- _Exercise aim_: Copy out the records below word for word, line by line, and leave out the pictures.

-- start --

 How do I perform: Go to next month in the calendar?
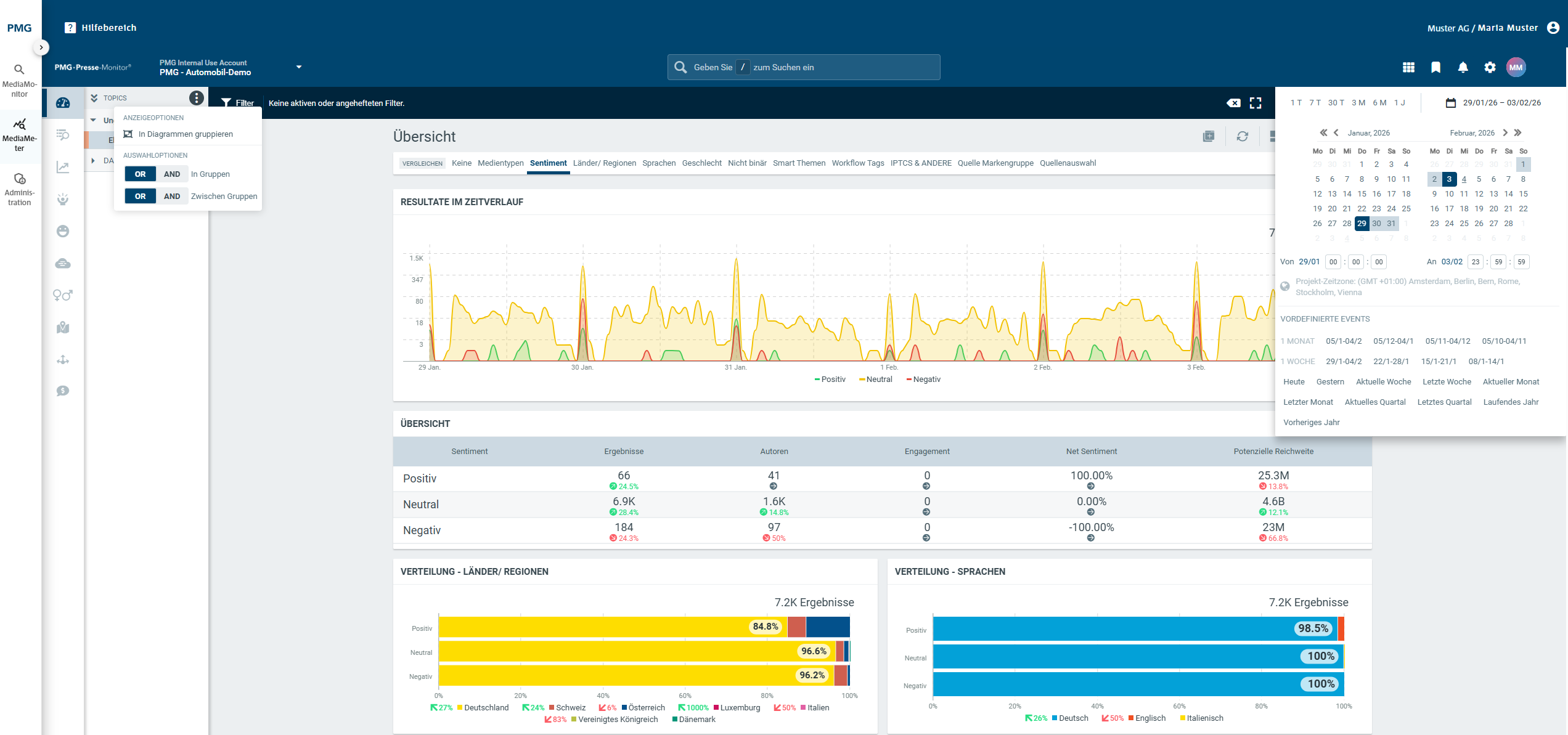[1505, 132]
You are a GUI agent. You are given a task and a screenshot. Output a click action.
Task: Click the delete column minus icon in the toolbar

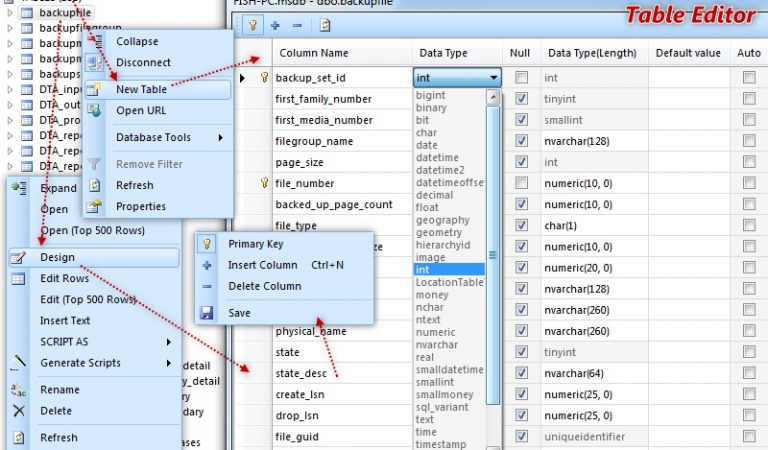296,24
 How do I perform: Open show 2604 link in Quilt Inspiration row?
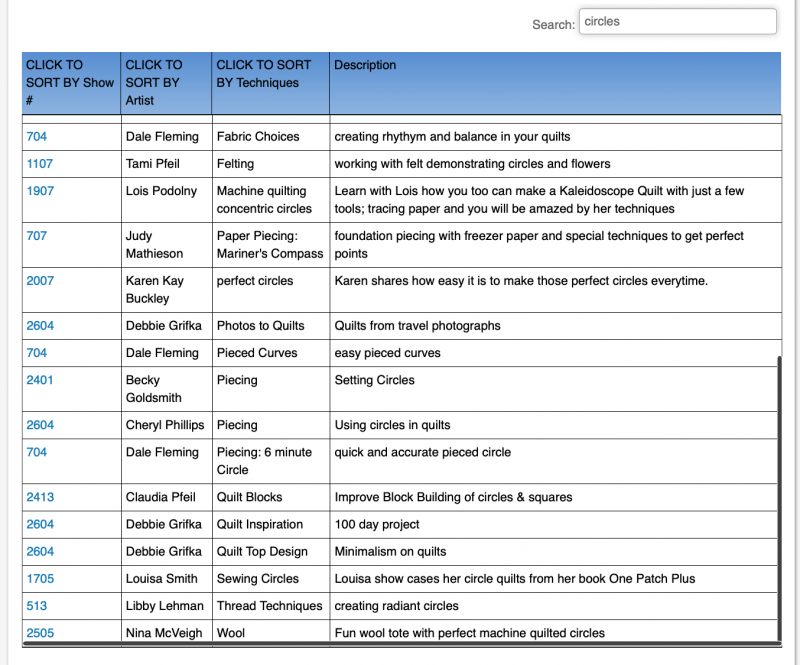[40, 524]
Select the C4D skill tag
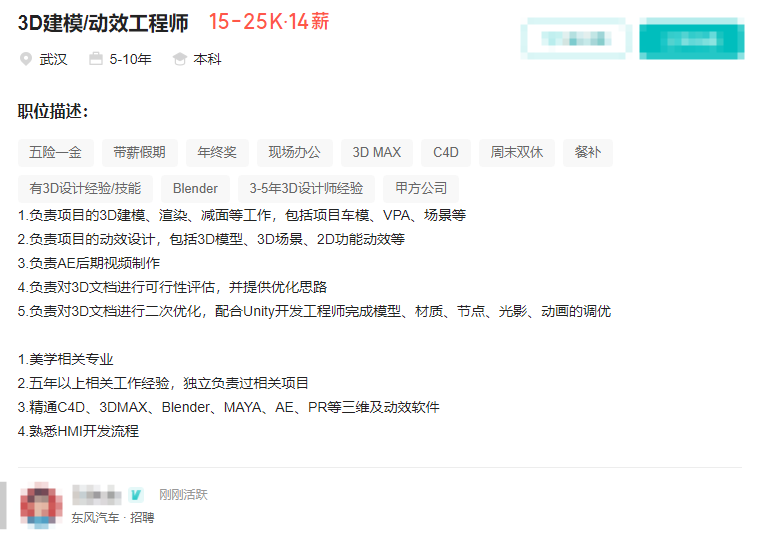The height and width of the screenshot is (545, 763). click(x=446, y=152)
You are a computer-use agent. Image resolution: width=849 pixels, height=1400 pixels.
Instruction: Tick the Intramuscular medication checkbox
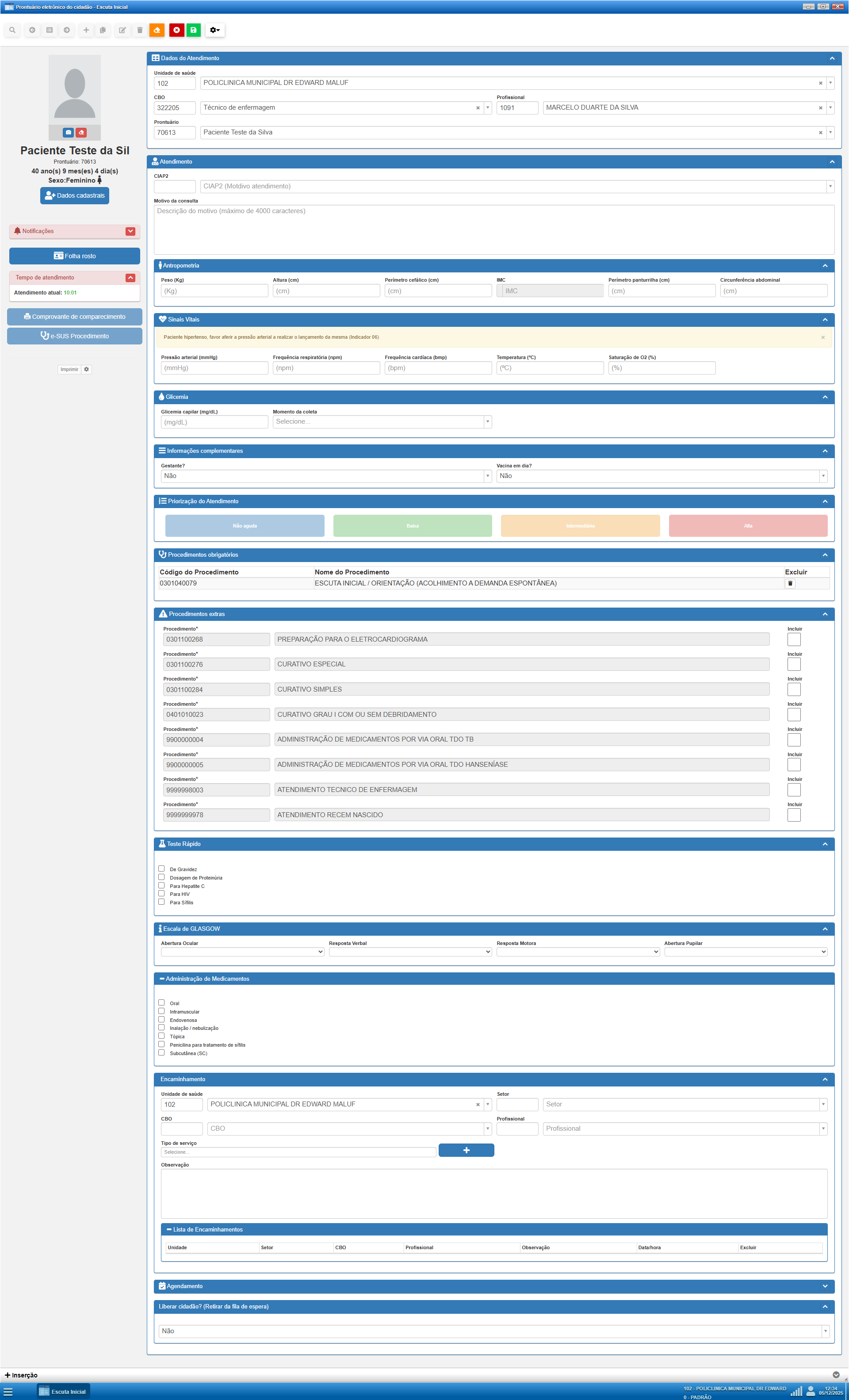(161, 1011)
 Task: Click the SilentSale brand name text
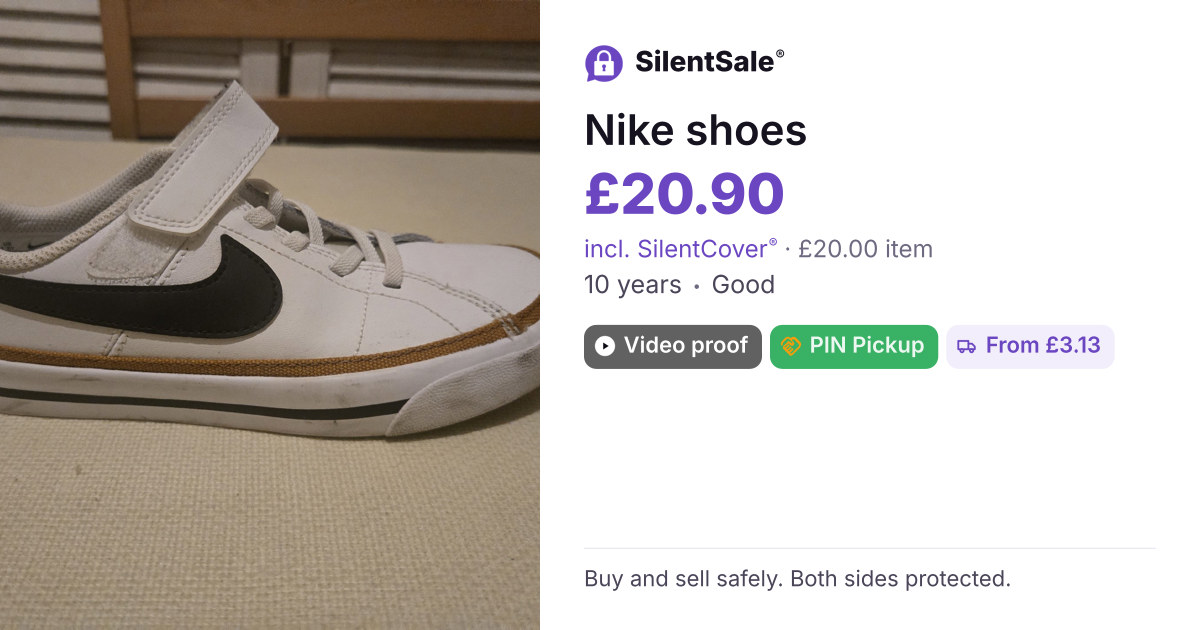tap(705, 62)
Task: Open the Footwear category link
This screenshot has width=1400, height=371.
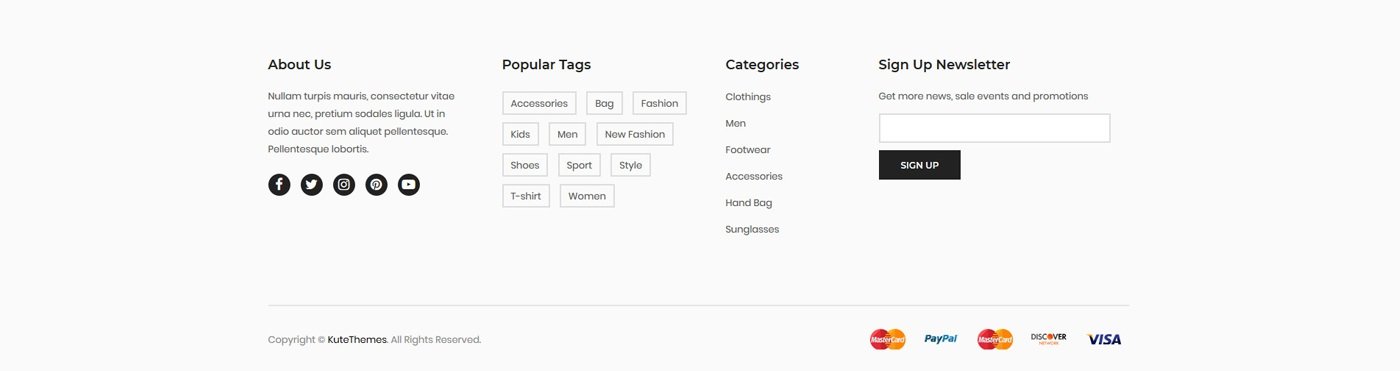Action: 748,150
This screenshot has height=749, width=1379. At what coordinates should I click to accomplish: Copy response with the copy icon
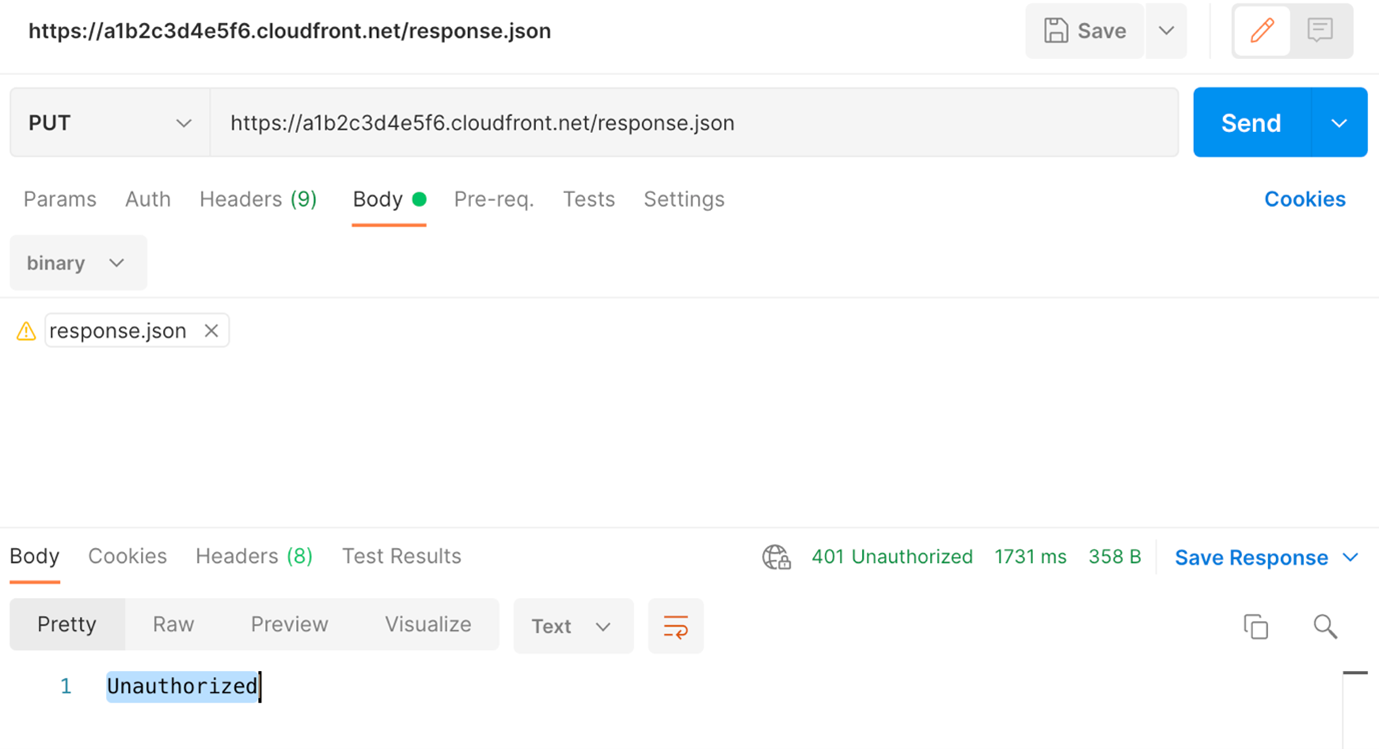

-- end --

- _Solution for this exercise_:
 How do I perform: Go to next month in the calendar?
[1505, 132]
You are a GUI agent. You are given a task and a screenshot. Output a click action.
Task: Click the delete column minus icon in the toolbar

296,24
 How do I perform: Open show 2604 link in Quilt Inspiration row?
[40, 524]
Select the C4D skill tag
The height and width of the screenshot is (545, 763). click(x=446, y=152)
You are a computer-use agent. Image resolution: width=849 pixels, height=1400 pixels.
Instruction: Tick the Intramuscular medication checkbox
(161, 1011)
 Task: Click the SilentSale brand name text
tap(705, 62)
Task: Open the Footwear category link
This screenshot has width=1400, height=371.
Action: 748,150
This screenshot has height=749, width=1379. At what coordinates should I click to accomplish: Copy response with the copy icon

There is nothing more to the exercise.